(Requirement):
List every line of the data below that contains the word "Care", copying each one in full. Case counts.

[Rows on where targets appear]
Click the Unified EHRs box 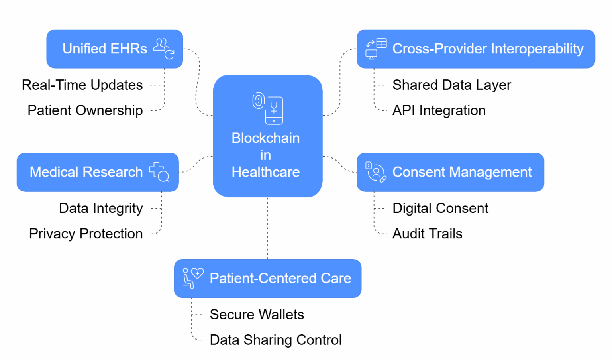click(114, 49)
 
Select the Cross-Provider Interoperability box click(475, 49)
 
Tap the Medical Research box click(98, 172)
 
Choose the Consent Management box click(450, 172)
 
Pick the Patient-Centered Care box click(267, 278)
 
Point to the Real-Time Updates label click(82, 85)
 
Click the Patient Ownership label click(85, 110)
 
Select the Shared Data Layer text click(451, 85)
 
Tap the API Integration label click(439, 110)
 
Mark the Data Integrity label click(101, 208)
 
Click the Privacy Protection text click(86, 234)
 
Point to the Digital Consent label click(440, 208)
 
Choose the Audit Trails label click(427, 234)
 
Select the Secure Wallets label click(257, 315)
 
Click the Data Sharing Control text click(275, 340)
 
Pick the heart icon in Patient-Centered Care click(197, 273)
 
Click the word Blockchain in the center click(265, 138)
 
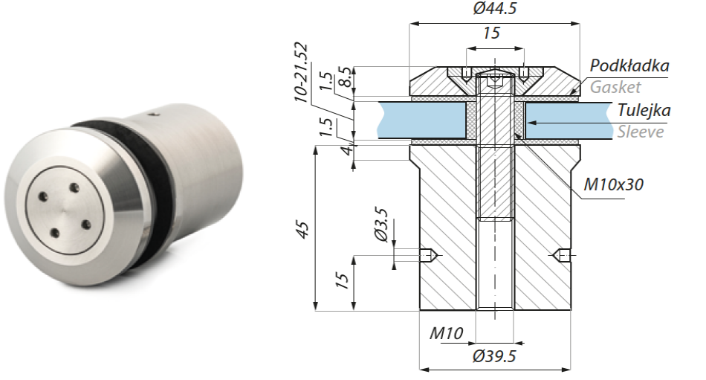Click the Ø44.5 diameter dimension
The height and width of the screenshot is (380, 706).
tap(496, 10)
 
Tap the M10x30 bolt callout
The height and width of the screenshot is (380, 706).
tap(614, 184)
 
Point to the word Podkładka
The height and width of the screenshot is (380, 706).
tap(629, 65)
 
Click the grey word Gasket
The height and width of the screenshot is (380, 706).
tap(615, 87)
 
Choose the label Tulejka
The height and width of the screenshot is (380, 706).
tap(644, 111)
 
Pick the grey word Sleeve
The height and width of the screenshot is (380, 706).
tap(640, 132)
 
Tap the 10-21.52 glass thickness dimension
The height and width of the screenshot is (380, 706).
tap(301, 71)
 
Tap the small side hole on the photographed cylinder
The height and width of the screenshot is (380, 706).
tap(154, 115)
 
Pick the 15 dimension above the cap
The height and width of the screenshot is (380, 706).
tap(491, 33)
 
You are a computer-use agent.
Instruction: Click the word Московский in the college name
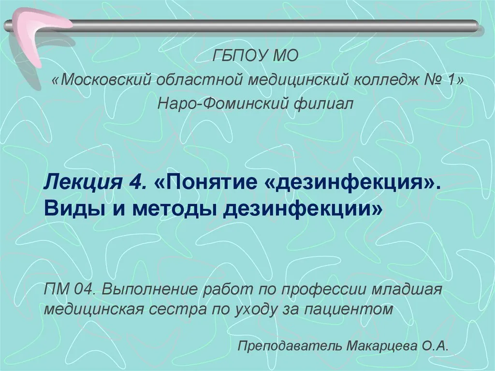tap(106, 80)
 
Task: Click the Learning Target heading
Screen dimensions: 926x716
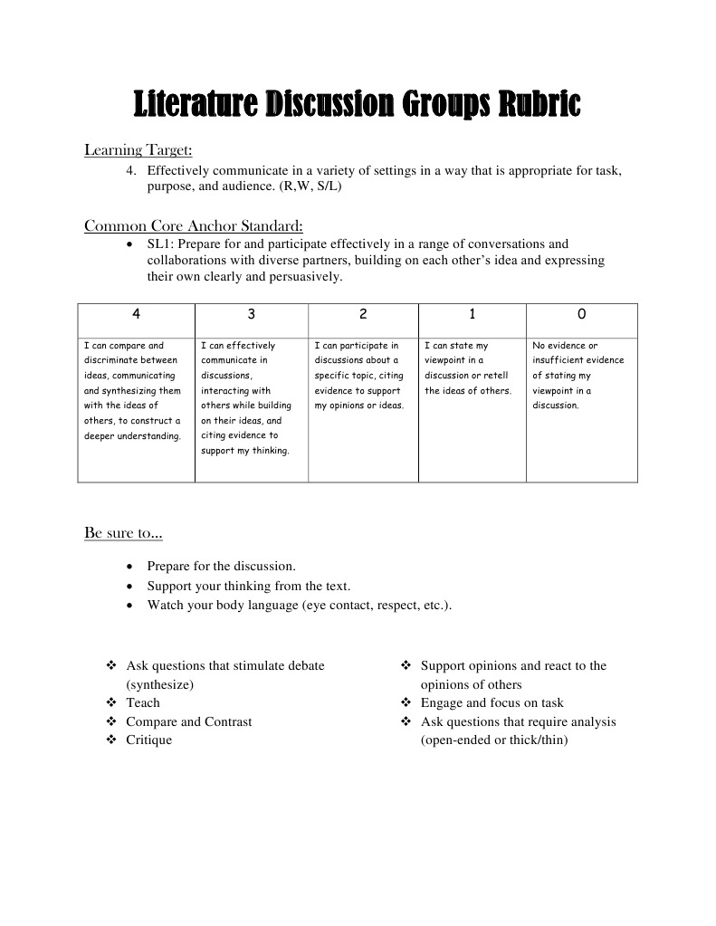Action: (x=138, y=149)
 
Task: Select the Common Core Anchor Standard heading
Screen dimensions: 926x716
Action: (x=193, y=225)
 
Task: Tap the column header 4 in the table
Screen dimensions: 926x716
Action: (x=136, y=314)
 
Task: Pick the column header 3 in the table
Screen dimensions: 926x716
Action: (x=251, y=314)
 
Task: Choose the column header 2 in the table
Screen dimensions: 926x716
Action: (x=363, y=314)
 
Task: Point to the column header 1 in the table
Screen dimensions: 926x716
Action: (x=472, y=314)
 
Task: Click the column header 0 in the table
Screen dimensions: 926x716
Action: (x=581, y=314)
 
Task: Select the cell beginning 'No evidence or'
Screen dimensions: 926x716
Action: (x=578, y=375)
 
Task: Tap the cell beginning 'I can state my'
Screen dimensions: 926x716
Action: (x=468, y=368)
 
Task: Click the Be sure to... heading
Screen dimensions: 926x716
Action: (x=123, y=533)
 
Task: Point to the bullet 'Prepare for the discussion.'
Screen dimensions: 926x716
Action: (x=221, y=567)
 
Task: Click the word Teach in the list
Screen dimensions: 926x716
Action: (x=142, y=702)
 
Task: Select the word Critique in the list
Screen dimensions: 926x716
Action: (x=148, y=740)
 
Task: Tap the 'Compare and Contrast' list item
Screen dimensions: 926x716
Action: (x=188, y=721)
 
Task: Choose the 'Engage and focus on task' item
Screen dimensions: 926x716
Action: (x=492, y=702)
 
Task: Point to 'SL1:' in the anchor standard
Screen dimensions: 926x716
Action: (x=162, y=243)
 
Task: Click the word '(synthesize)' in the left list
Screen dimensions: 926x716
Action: (x=160, y=684)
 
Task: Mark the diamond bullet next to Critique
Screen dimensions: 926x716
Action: (x=111, y=740)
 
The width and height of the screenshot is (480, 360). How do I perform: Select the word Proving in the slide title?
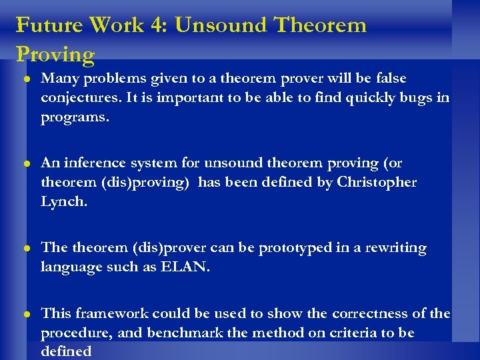coord(55,54)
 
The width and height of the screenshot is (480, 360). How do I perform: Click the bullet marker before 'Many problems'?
coord(24,79)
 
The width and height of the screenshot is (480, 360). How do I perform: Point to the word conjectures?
coord(77,98)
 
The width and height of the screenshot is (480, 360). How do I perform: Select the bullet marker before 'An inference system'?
coord(24,163)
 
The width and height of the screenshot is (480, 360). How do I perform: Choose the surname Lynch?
coord(63,201)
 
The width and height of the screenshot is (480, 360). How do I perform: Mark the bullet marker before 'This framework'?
coord(24,314)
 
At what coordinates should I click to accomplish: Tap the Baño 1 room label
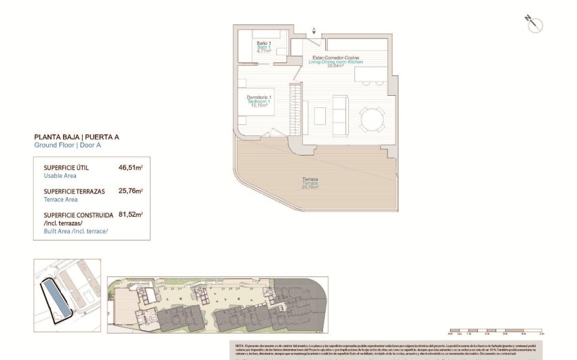pyautogui.click(x=263, y=44)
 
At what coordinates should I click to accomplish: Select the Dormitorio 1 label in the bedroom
pyautogui.click(x=259, y=98)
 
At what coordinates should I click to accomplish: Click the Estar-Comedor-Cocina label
pyautogui.click(x=335, y=58)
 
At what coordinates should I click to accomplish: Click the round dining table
pyautogui.click(x=371, y=120)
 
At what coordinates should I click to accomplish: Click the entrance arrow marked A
pyautogui.click(x=314, y=30)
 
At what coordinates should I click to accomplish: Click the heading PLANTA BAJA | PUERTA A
pyautogui.click(x=76, y=137)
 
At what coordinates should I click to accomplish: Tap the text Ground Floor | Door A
pyautogui.click(x=68, y=145)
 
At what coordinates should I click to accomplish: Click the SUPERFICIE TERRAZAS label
pyautogui.click(x=75, y=192)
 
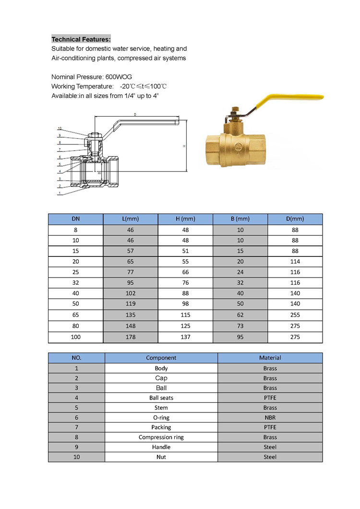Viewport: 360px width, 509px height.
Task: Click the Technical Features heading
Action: [x=81, y=39]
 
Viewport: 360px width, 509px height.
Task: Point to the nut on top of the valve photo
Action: [x=235, y=110]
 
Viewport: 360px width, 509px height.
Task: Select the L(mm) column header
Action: [x=131, y=219]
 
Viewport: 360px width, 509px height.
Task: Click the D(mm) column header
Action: [x=295, y=219]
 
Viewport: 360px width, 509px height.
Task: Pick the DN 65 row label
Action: [x=76, y=315]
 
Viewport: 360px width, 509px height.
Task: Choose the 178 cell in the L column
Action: [x=131, y=337]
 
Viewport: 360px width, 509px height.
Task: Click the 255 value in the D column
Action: [x=295, y=315]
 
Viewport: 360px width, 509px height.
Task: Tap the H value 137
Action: [x=185, y=337]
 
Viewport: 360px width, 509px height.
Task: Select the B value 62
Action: [x=240, y=315]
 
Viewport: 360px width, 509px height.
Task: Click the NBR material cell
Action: [x=270, y=417]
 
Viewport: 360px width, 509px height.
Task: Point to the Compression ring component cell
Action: [x=161, y=437]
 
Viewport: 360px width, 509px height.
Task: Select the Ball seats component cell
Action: [x=161, y=398]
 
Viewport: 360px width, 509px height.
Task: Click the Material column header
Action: [x=270, y=358]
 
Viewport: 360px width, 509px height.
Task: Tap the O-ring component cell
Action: [x=161, y=417]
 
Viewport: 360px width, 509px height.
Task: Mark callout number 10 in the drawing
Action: [x=60, y=129]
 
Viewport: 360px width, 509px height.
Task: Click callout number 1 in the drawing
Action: [x=60, y=194]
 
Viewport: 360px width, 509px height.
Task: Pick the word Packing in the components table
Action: [x=161, y=427]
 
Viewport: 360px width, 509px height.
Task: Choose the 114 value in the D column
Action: [x=295, y=262]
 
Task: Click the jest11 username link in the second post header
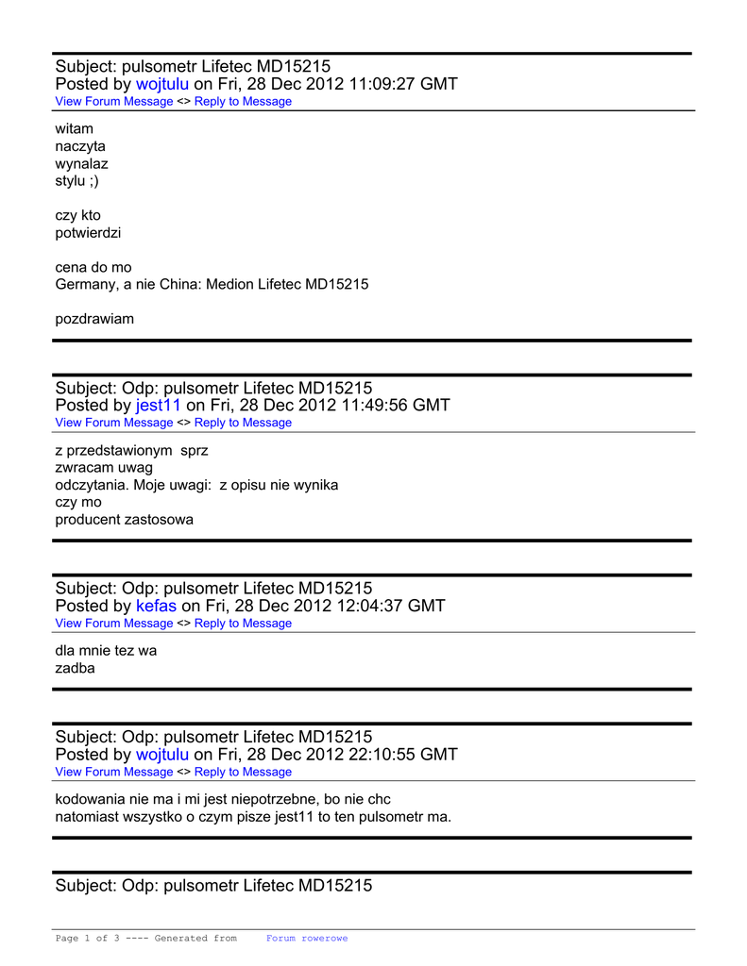[x=158, y=406]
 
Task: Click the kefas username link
[x=156, y=606]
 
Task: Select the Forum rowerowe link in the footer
[x=306, y=939]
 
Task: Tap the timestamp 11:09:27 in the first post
[x=382, y=84]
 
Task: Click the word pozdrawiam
[x=94, y=319]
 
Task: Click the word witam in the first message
[x=74, y=128]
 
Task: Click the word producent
[x=88, y=519]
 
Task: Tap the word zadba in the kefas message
[x=75, y=668]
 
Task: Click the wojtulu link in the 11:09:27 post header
[x=162, y=84]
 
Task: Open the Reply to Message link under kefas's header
[x=243, y=624]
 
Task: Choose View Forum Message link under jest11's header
[x=113, y=423]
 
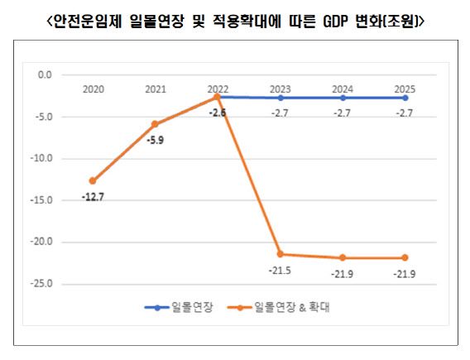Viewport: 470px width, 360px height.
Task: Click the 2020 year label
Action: click(x=94, y=87)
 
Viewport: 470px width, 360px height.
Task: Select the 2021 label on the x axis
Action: click(x=155, y=87)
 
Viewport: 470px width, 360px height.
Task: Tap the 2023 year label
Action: click(x=281, y=87)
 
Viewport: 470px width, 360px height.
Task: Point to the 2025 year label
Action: click(x=405, y=87)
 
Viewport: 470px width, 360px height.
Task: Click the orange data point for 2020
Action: click(x=93, y=180)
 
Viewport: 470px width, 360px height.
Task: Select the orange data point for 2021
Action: click(x=155, y=124)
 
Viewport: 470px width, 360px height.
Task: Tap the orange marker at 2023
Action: click(x=281, y=254)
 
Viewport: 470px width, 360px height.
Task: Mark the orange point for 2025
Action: click(x=405, y=257)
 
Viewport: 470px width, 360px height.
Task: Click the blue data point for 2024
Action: click(x=343, y=98)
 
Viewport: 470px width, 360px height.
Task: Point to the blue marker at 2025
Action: click(x=405, y=98)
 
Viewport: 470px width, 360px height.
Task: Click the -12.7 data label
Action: click(x=93, y=197)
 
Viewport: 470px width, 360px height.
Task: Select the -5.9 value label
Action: click(x=155, y=140)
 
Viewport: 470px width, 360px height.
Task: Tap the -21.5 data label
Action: click(x=281, y=271)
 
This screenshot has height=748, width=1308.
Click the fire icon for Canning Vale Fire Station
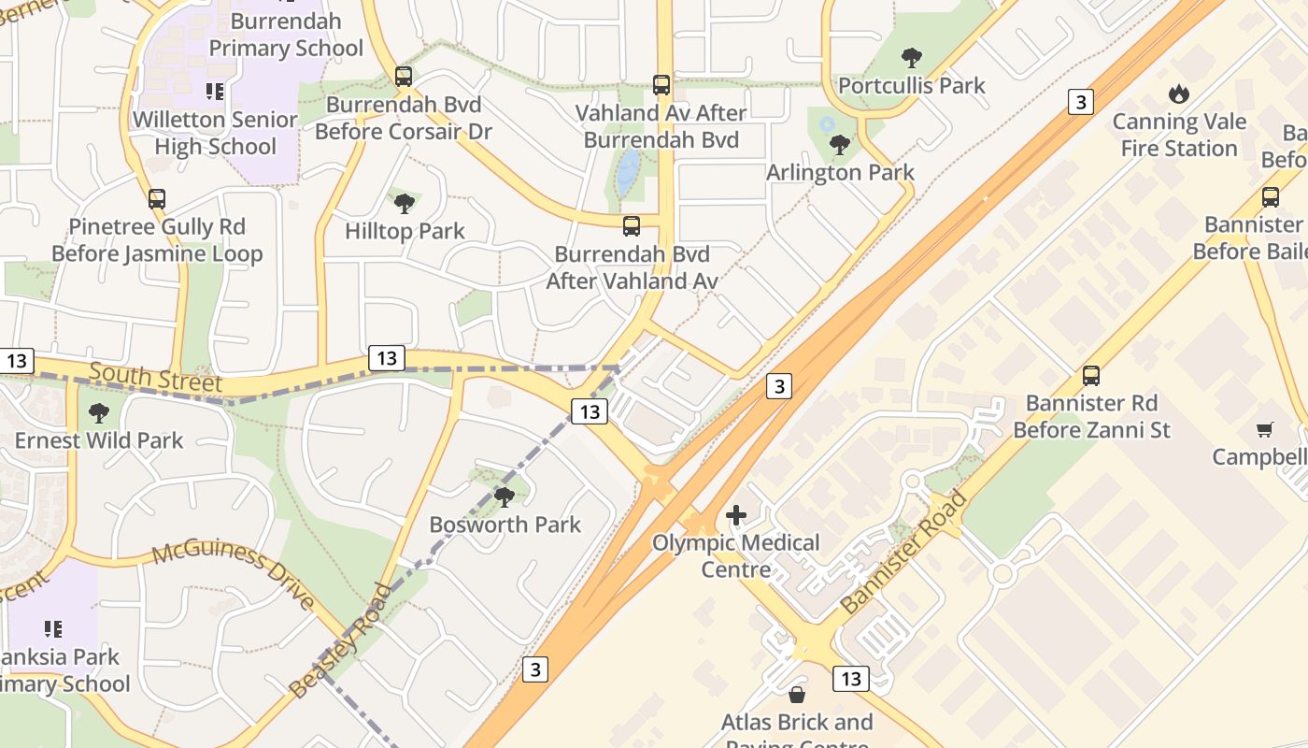tap(1179, 94)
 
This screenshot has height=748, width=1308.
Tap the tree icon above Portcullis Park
tap(912, 58)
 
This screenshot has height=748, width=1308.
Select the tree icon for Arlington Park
tap(840, 145)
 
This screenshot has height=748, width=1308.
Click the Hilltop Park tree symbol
tap(405, 203)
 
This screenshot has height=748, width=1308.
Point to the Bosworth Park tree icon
tap(505, 496)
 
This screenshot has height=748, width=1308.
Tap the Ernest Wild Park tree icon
tap(99, 412)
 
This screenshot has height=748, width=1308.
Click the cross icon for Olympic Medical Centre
tap(736, 514)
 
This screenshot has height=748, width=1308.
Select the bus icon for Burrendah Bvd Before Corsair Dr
tap(404, 77)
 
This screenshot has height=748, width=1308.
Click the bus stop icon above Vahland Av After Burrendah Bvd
tap(661, 85)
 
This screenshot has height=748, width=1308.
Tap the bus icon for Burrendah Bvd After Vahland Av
tap(632, 226)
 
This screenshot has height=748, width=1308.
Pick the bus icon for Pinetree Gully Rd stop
tap(157, 199)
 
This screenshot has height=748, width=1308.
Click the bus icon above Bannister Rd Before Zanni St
tap(1091, 376)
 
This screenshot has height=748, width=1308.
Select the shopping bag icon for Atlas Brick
tap(797, 695)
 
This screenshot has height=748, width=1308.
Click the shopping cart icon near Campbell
tap(1265, 430)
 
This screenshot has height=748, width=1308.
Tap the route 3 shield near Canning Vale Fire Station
tap(1080, 102)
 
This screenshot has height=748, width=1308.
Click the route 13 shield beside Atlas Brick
tap(850, 679)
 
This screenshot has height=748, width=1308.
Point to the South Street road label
tap(155, 379)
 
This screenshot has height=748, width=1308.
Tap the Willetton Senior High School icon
tap(215, 92)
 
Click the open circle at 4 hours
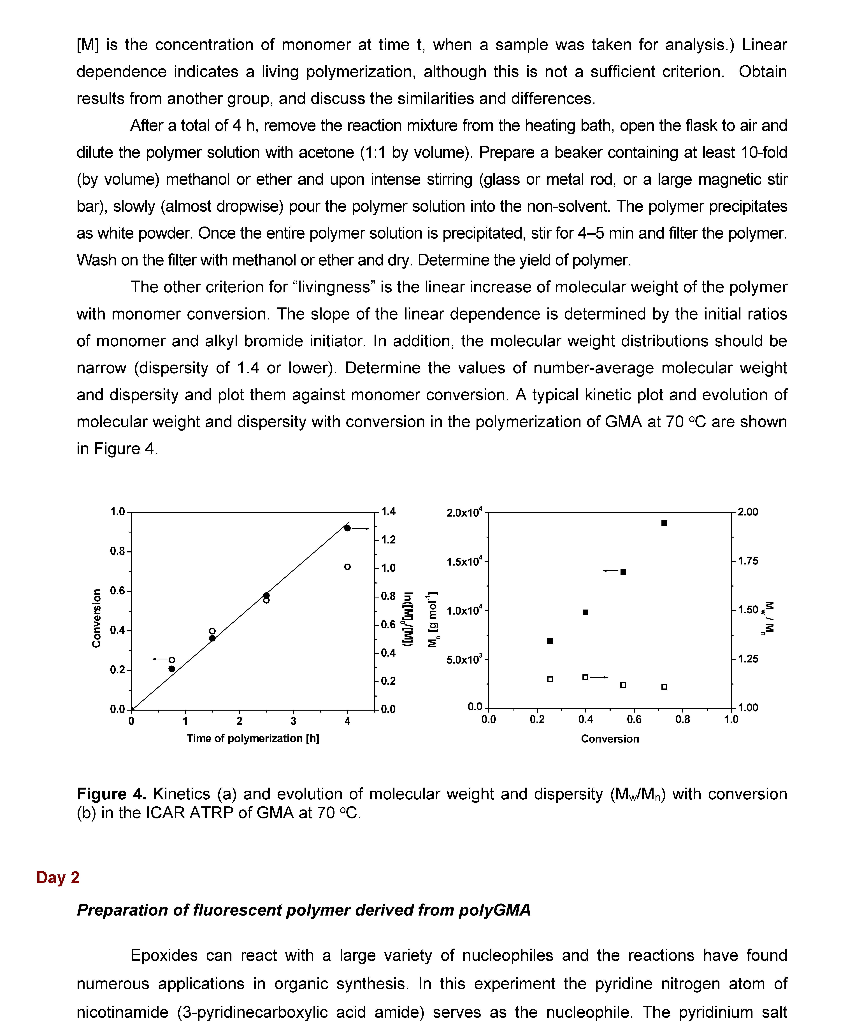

(Response to the exercise):
Pick the Patient-Centered Care box click(267, 278)
Pick the heart icon in Patient-Centered Care click(197, 273)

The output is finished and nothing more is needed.